Conforme Doramir Cunha, Jatuarana, Mainã, São Francisco e São Raimundo foram as únicas que ficaram de fora do Luz Para Todos de uma área que abrange um aglomerado de 19 comunidades no total.

Conflito

O conflito de interesses entre os moradores das comunidades e o Comando Militar da Amazônia já existe há várias décadas, mas estourou publicamente em 2009, quando o Cigs sugeriu que as famílias fossem deslocadas da área para terras localizadas à margem do rio Cuieiras, afluente do rio Negro.

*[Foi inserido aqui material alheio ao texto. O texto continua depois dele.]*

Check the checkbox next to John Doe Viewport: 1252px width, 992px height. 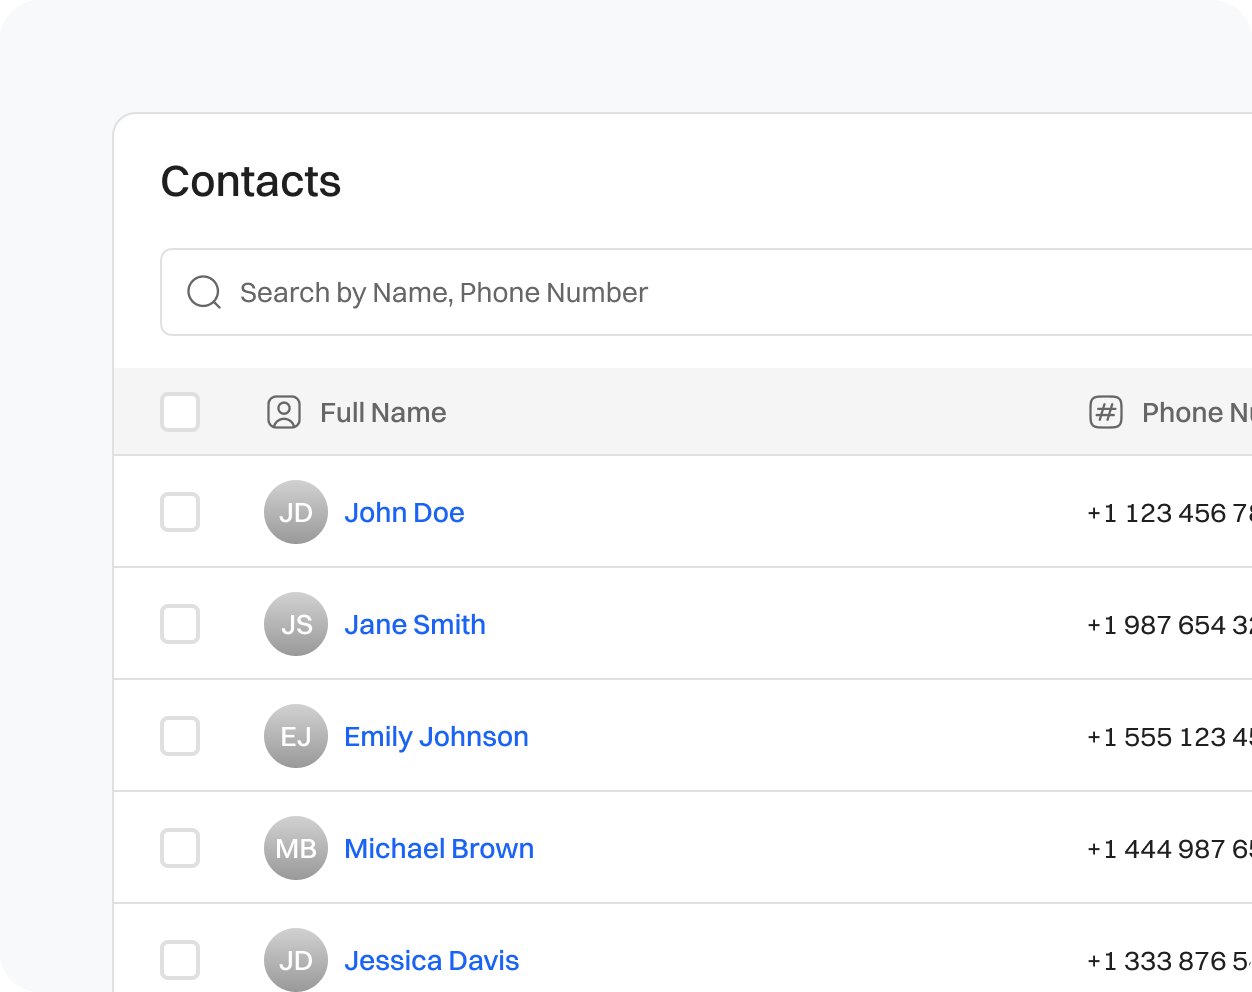click(x=180, y=512)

As famílias protestaram e o caso repercutiu na imprensa. A situação foi parar no Ministério Público Federal, na Assembleia Legislativa e no Instituto de Terras do Amazonas (Iteam).

“A terra que o Exército tem direito é mais no fundo. Onde a gente está é na margem. Ninguém quer ficar na área deles”, disse Cunha.

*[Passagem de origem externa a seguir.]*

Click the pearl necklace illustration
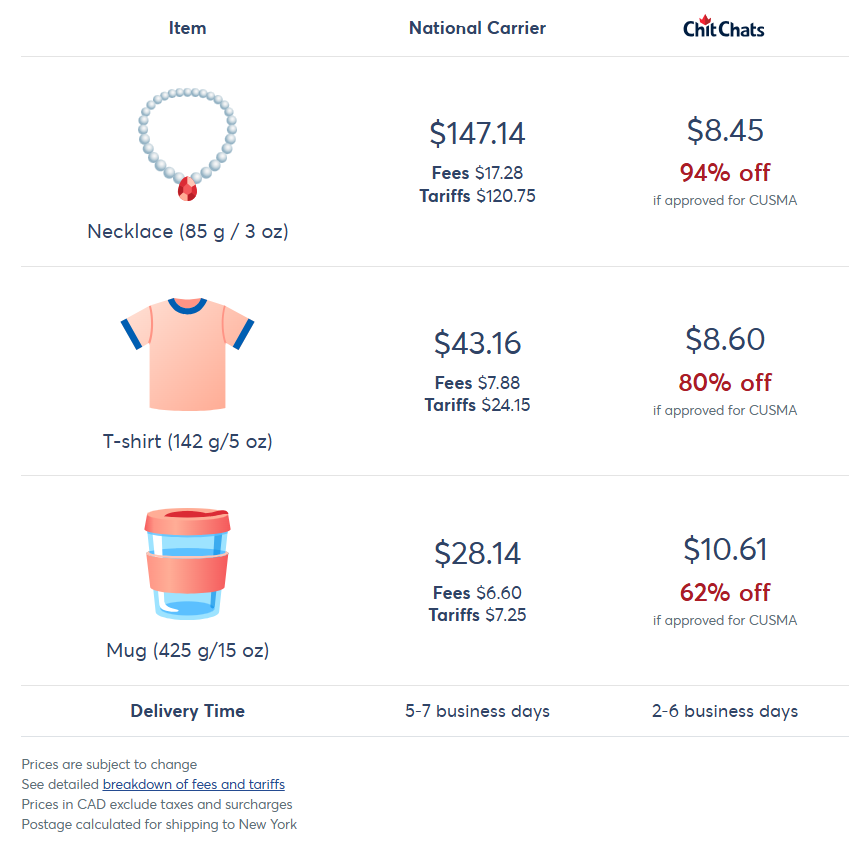Image resolution: width=855 pixels, height=841 pixels. point(187,145)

Conforme Doramir, ano passado, o grupo de pesquisa Nova Cartografia Social da Amazônia, da Universidade Federal do Amazonas (Ufam), iniciou um trabalho nas comunidades. O trabalho ainda está sendo finalizado.

A reportagem do acritica.com procurou a assessoria de imprensa do CMA, que também responde pelo Cigs, e esta disse que teria resposta sobre o assunto apenas nesta quarta-feira (06). A assessoria, contudo, disse que não existe nenhuma audiência marcada para ser realizada nesta quarta em Jatuarana.

Eletrobrás

A Eletrobrás informou ao acritica.com, por meio da assessoria de imprensa, que o programa Luz Para Todos no Amazonas já atendeu as comunidades da área do Puraquequara até o assentamento Nazaré, conforme rege o contrato do programa até este momento.

Um novo contrato por meio do governo federal vai dar continuidade às ações, previstas para acontecer ainda este ano nas comunidades que ainda faltam ser atendidas, entre elas Jatuarana.

Segundo a assessoria, o atendimento vai acontecer por meio do Distrito de Novo Remanso, localizado no município de Itacoatiara, para que a rede não passe pela área do Exército.

Doação

As terras onde funcionam os treinamentos do Exército foram doadas à União no início dos anos 70 pelo governo do Amazonas, apesar de na área já existir famílias que moravam antes da medida.

Nas décadas seguintes, o conflito começou a se agravar, especialmente com o crescimento populacional nas comunidades.

O Exército começou a restringir o acesso a trechos de lagos e matos com a justificativa de que seria perigoso para os moradores. Estes, por sua vez, passaram a se queixar destas limitações.

Desde 2009, quando o conflito ficou mais evidente, várias tentativas foram realizadas para se chegar a um acordo.

O Iteam entrou no diálogo e propôs que a melhor forma de regularização fundiária dos moradores seria a Concessão de Direito Real de Uso (CDRU).

Segundo Itamar, em declaração publicada no site do Iteam, o CDRU permite a permanência das famílias em suas terras e e repasse aos seus herdeiros, plantar em áreas previamente demarcadas e caçar e pescar na região, desde que seja fora dos períodos de treinamento militar.

Regras

Na mesma matéria, o general de brigada Vagner Oliveira Gonçalves, diretor de Patrimônio do Exército, com sede em Brasília, disse que “a partir dessa documentação os moradores da região poderão fazer financiamentos em bancos e com isso melhorar as condições de vida, mas algumas regras de convivência deverão ser respeitadas, principalmente as ambientais”.

O Exército ficaria responsável para esclarecer às comunidades sobre a aplicabilidade dos documentos e as regras de convivência.

Também ficaria proibido que novos moradores entrassem nas terras.

Procurado nesta terça-feira (05) pela reportagem do acritica.com, Itamar de Oliveira Mar disse que “não acompanhou mais o caso” e que o assunto estaria sendo tratado pelo Exército.

A procuradora federal Luciana Gadelha, que participou desta reunião, não atua mais em Manaus. Em seu lugar está o procurador Alexandre Senra. Segundo a assessoria de imprensa do MPF, ele está de férias.